**Activity 1:**
Answer these questions using the article about Tereze Nika's research.
(a) Who wrote the article?
(b) Which three measures of mental health does Nika's study include?
(c) In which areas does the project look at colleges' efforts to support students' career choices?
**Activity 2:**
Decide whether each statement agrees with the article about Tereze Nika's research, and quote the words from it that settle each case.
(a) The article's author is identified as a contributing writer.
(b) Nika's study considers students' levels of anxiety.
(c) The photograph of Nika is credited to the university.
**Activity 3:** Carry on the article about Tereze Nika's research, beginning after its final sentence.

**Excerpt to read:**
↓↓↓
Tereze Nika Examines Effect of Unprecedented Times on Students’ Mental Health


The COVID-19 pandemic inspired Tereze Nika to research the pandemic’s effects on students’ career preparedness and hopes for the future. (Courtesy of Tereze Nika)

Sebastian Diaz, Contributing Writer

As students continue attending college courses during a pandemic, many have had to reconsider their post-college career plans as COVID-19 changes the world around them. Through her research project, Tereze Nika, FCRH ’21, examines the changes in college students’ career plans and aspirations due to COVID-19. More specifically, Nika is studying the impact that these changes have had on students’ mental health, including their levels of stress, anxiety and overall hopefulness.

The research project also examines the efforts colleges and universities have made to support students’ career choices in internships and career development programs before and duringCOVID-19, and whether these efforts have positively impacted students’ mental health.
↑↑↑
Dataset entries
↓↓↓
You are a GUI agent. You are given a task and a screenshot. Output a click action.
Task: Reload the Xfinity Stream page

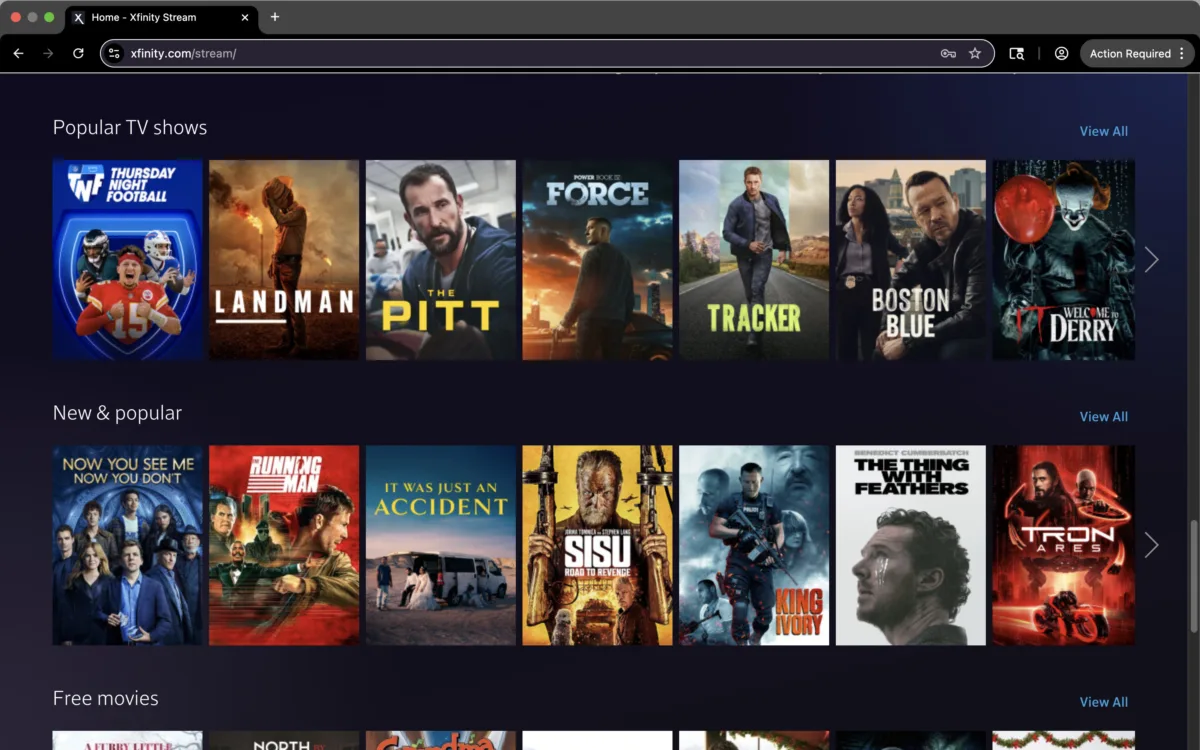78,53
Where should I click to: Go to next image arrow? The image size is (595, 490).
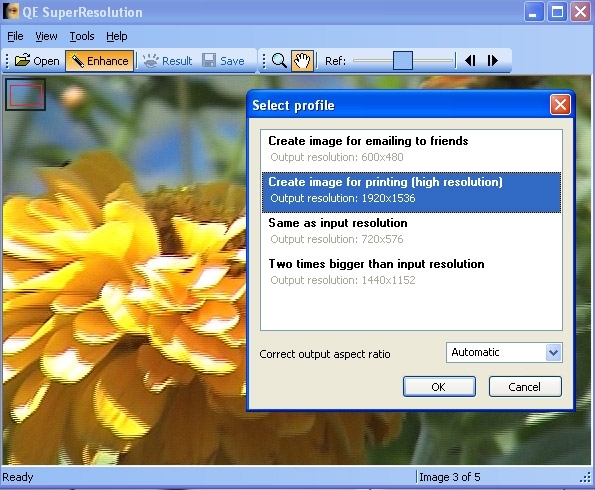pos(493,60)

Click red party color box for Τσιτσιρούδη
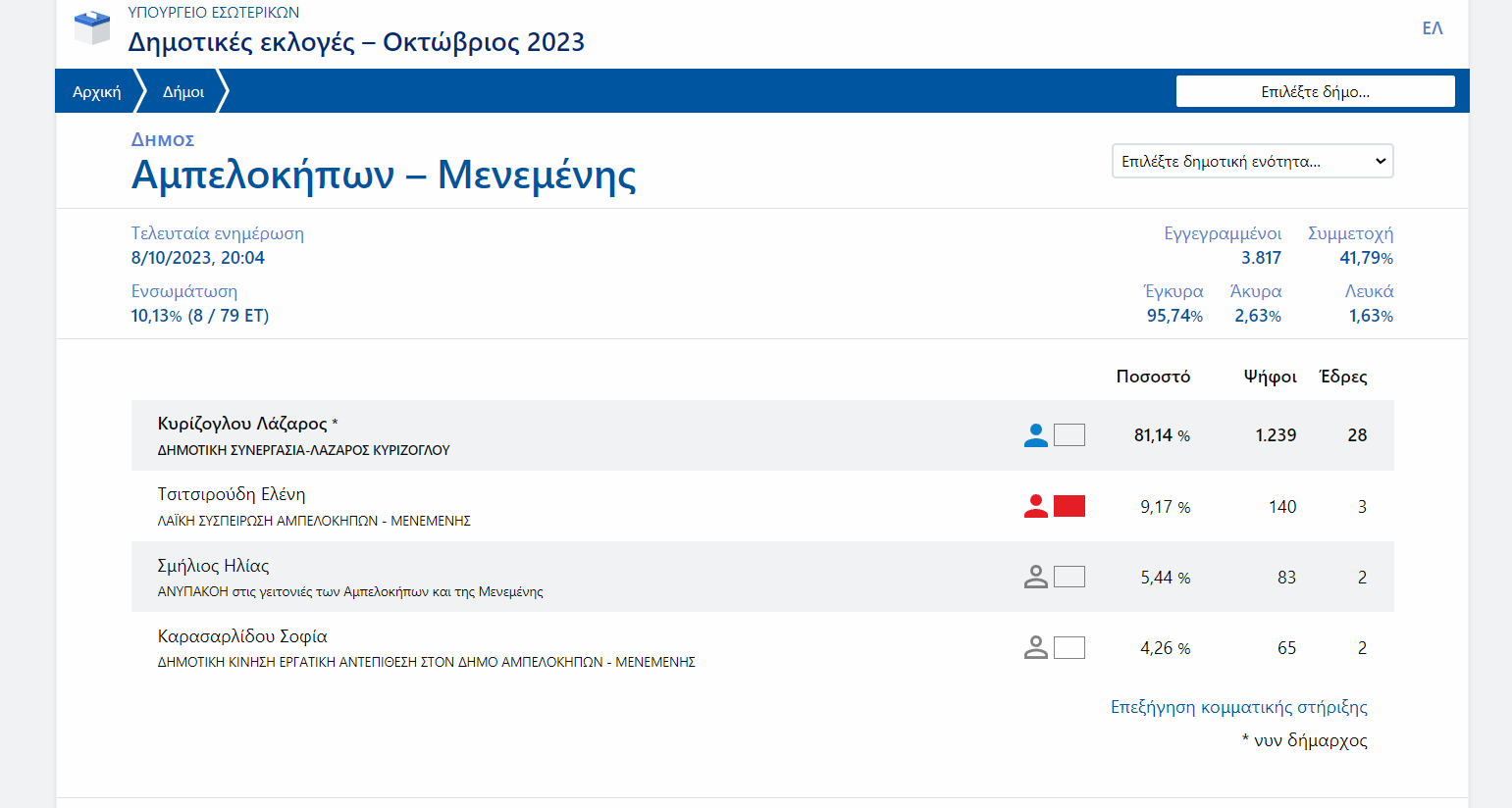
↑↑↑
**Task response 1:**
(a) Sebastian Diaz, a contributing writer.
(b) Levels of stress, anxiety and overall hopefulness.
(c) Internships and career development programs.

**Task response 2:**
(a) Yes: "Sebastian Diaz, Contributing Writer"
(b) Yes: "including their levels of stress, anxiety and overall hopefulness"
(c) No: "(Courtesy of Tereze Nika)"

**Task response 3:**
Before the COVID-19 pandemic became a topic of discussion, Nika’s original project focused on the levels of preparedness that students felt entering the workforce and whether or not university assistance played a significant role in preparing students. However, the impact of COVID-19 opened an opportunity for Nika. She said she wanted to consider how the pandemic may have altered students’ level of preparedness.

“I decided to focus on COVID-19’s effect on all college students, their career plans and mental health as well as still examine the role colleges and universities played in supporting their student’s careers,” she said. 

Nika hypothesized that students who reported changes to their career plans would report having higher anxiety and stress and lower hopefulness than students who reported having no changes to their career plans. She said she  also hypothesized that students who used the support offered by colleges and universities, such as help obtaining an internship, would report lower levels of stress and anxiety and higher levels of hope.  

“My hope is that this study raises awareness to mental health, specifically of college students, but also that it leads to institutions taking a greater initiative in providing their students with support systems for career development and also their mental well-being,” she said.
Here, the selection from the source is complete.